1. Home
  2. CWE Database
  3. CWE-127
Variant · Low-Medium

CWE-127: Buffer Under-read

The product reads from a buffer using buffer access mechanisms such as indexes or pointers that reference memory locations prior to the targeted buffer.

CWE-127 · Variant Level ·1 CVEs

Description

The product reads from a buffer using buffer access mechanisms such as indexes or pointers that reference memory locations prior to the targeted buffer.

Potential Impact

Confidentiality

Read Memory

Confidentiality

Bypass Protection Mechanism

Demonstrative Examples

In the following code, the method retrieves a value from an array at a specific array index location that is given as an input parameter to the method
Bad
int getValueFromArray(int *array, int len, int index) {
                        
                           int value;
                           
                           // check that the array index is less than the maximum
                           
                           
                           // length of the array
                           if (index < len) {
                              
                                 
                                 // get the value at the specified index of the array
                                 value = array[index];
                           }
                           // if array index is invalid then output error message
                           
                           
                           // and return value indicating error
                           else {printf("Value is: %d\n", array[index]);value = -1;}
                           return value;
                     }
However, this method only verifies that the given array index is less than the maximum length of the array but does not check for the minimum value (CWE-839). This will allow a negative value to be accepted as the input array index, which will result in reading data before the beginning of the buffer (CWE-127) and may allow access to sensitive memory. The input array index should be checked to verify that is within the maximum and minimum range required for the array (CWE-129). In this example the if statement should be modified to include a minimum range check, as shown below.
Good
...
                     
                     // check that the array index is within the correct
                     
                     
                     // range of values for the array
                     if (index >= 0 && index < len) {
                     ...

Detection Methods

  • Automated Static Analysis High — Automated static analysis, commonly referred to as Static Application Security Testing (SAST), can find some instances of this weakness by analyzing source code (or binary/compiled code) without having to execute it. Typically, this is done by building a model of data flow and control flow, then sea
  • Automated Dynamic Analysis Moderate — Use tools that are integrated during compilation to insert runtime error-checking mechanisms related to memory safety errors, such as AddressSanitizer (ASan) for C/C++ [REF-1518].

Real-World CVE Examples

CVE IDDescription
CVE-2021-40985HTML conversion package has a buffer under-read, allowing a crash

CWE-125: Out-of-bounds Read

The product reads data past the end, or before the beginning, of the intended buffer.

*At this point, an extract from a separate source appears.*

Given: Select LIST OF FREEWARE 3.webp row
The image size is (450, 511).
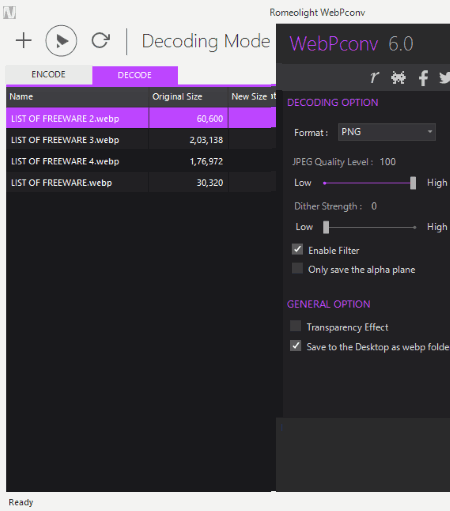Looking at the screenshot, I should (x=141, y=140).
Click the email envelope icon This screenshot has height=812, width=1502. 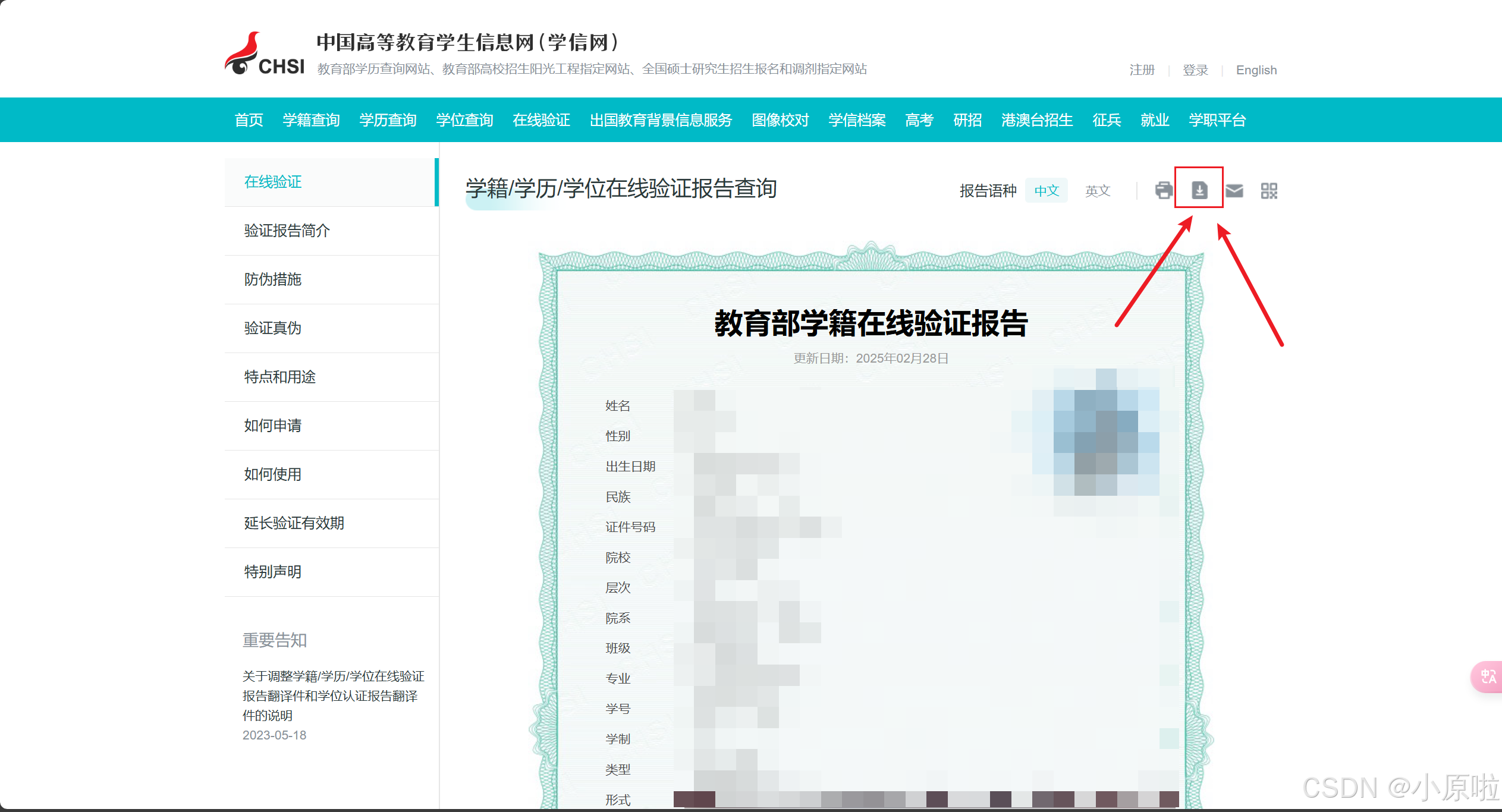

CWE-786: Access of Memory Location Before Start of Buffer

The product reads or writes to a buffer using an index or pointer that references a memory location prior to the beginni...

Taxonomy Mappings

  • PLOVER: — Buffer under-read
  • Software Fault Patterns: SFP8 — Faulty Buffer Access

Frequently Asked Questions

What is CWE-127?

CWE-127 (Buffer Under-read) is a software weakness identified by MITRE's Common Weakness Enumeration. It is classified as a Variant-level weakness. The product reads from a buffer using buffer access mechanisms such as indexes or pointers that reference memory locations prior to the targeted buffer.

How can CWE-127 be exploited?

Attackers can exploit CWE-127 (Buffer Under-read) to read memory. This weakness is typically introduced during the Implementation phase of software development.

How do I prevent CWE-127?

Follow secure coding practices, conduct code reviews, and use automated security testing tools (SAST/DAST) to detect this weakness early in the development lifecycle.

What is the severity of CWE-127?

CWE-127 is classified as a Variant-level weakness (Low-Medium abstraction). It has been observed in 1 real-world CVEs.